Safop / Wilfred Yeboah Boateng

Marketing Manager

Qual è la tua visione del marketing in relazione al ruolo in azienda?

La mia è una visione incentrata sulla sua storia, sulla capacità aziendale di rialzarsi dopo momenti bui, una comunicazione sempre di più orientata ai giovani come fonte d’ispirazione. Il marketing Safop non è incentrato solo sulle vendite, ci teniamo a promuovere un’idea e a far trasparire una realtà che da cento anni soddisfa la distribuzione. 

Perché hai scelto di perseguire un percorso legato all’ambito della comunicazione?

Da sempre mi ha affascinato l’arte della persuasione. La comunicazione è un’arte che se utilizzata a fin di bene può portare a grandi benefici. La comunicazione può portare amore, pace, collaborazione e può innescare immaginazione nell’inidividuo. È uno strumento fondamentale per l’avanzamento della specie umana, mi permetto di citare un passo della bibbia che mi piace molto: “Una dolce risposta allontana l’ira, ma una parola irrazionale suscita rabbia. La lingua dei saggi usa rettamente la conoscenza, ma la bocca degli stolti effonde stoltezza.” Questo è un passo che elogia l’efficienza di una comunicazione retta e i suoi benefici.

Secondo te quale social è più forte in Italia e quale meno?

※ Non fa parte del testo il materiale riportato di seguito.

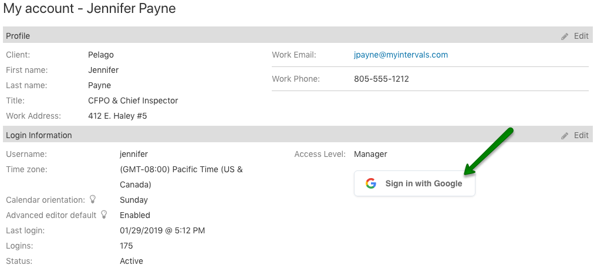Click the work address 412 E. Haley #5
The height and width of the screenshot is (268, 604).
pyautogui.click(x=117, y=116)
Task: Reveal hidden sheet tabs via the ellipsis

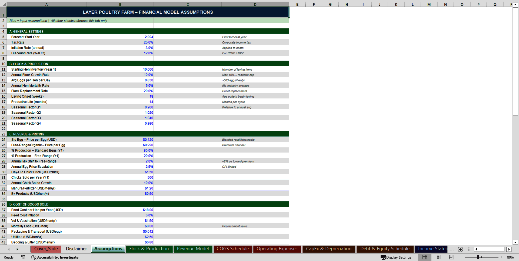Action: click(x=451, y=249)
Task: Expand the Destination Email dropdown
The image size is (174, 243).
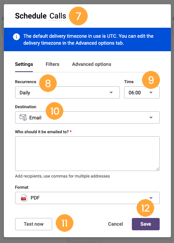Action: tap(87, 117)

In Italia al momento è innegabile la popolarità di Tik-Tok. È uno strumento prettamente giovanile e con un algoritmo indirizzato per creare dipendenza. Al momento però non è di grande efficacia nel mondo dell’industria. In seconda posizione inserisco Instagram e in terza Facebook. Premettendo che non sono una persona strettamente legata ai social, ammetto la loro utilità per raggiungere determinati risultati se declinati nella maniera giusta, questo grazie anche agli algoritmi sempre più intelligenti che vengono generati. Nel mondo industriale, LinkedIn gioca un ruolo fondamentale, motivo per cui credo che sia essenziale per ogni azienda far parte di questa piattaforma.

Quanta importanza attribuisce ai social network la vostra azienda?

La nostra visione aziendale rientra nella realtà industria 4.0 come la maggior parte delle aziende oggigiorno in Italia. Essendo un’azienda B2B puntiamo a investire sull’utilizzo dei social network, concentrandoci sulla piattaforma LinkedIn. Posso dire dunque che i social hanno un ruolo chiave nella nostra azienda.

Avete mai collaborato con professionisti in ambito digital?

Fino ad ora non è mai stato sviluppato un reparto prettamente marketing all’interno dell’azienda quindi, ci siamo sempre e solo affidati a professionisti per eseguire la parte dell’offline marketing. Adesso invece stiamo iniziando una nuova era aziendale in cui il marketing sarà un punto focale, di conseguenza, anche il digital marketing. Ci stiamo preparando per collaborare con professionisti per ciò che riguarda l’aspetto digital e a implementare le nostre risorse marketing interne.

Come pensi di sviluppare la comunicazione aziendale-digitale per il futuro?

Abbiamo a disposizione talmente tanti dispositivi e canali digitali che è impossibile non comunicare. Non vogliamo, però, farlo perché lo fanno tutti. Per questa ragione ci prenderemo il tempo per farlo nel modo appropriato. Il mio obbiettivo è quello di sviluppare e coltivare con costanza le soft-skills, maggiormente la Virtual Communication. Vogliamo trasmettere al team di marketing le regole e i codici che regolano le soft-skills al fine di renderle efficaci.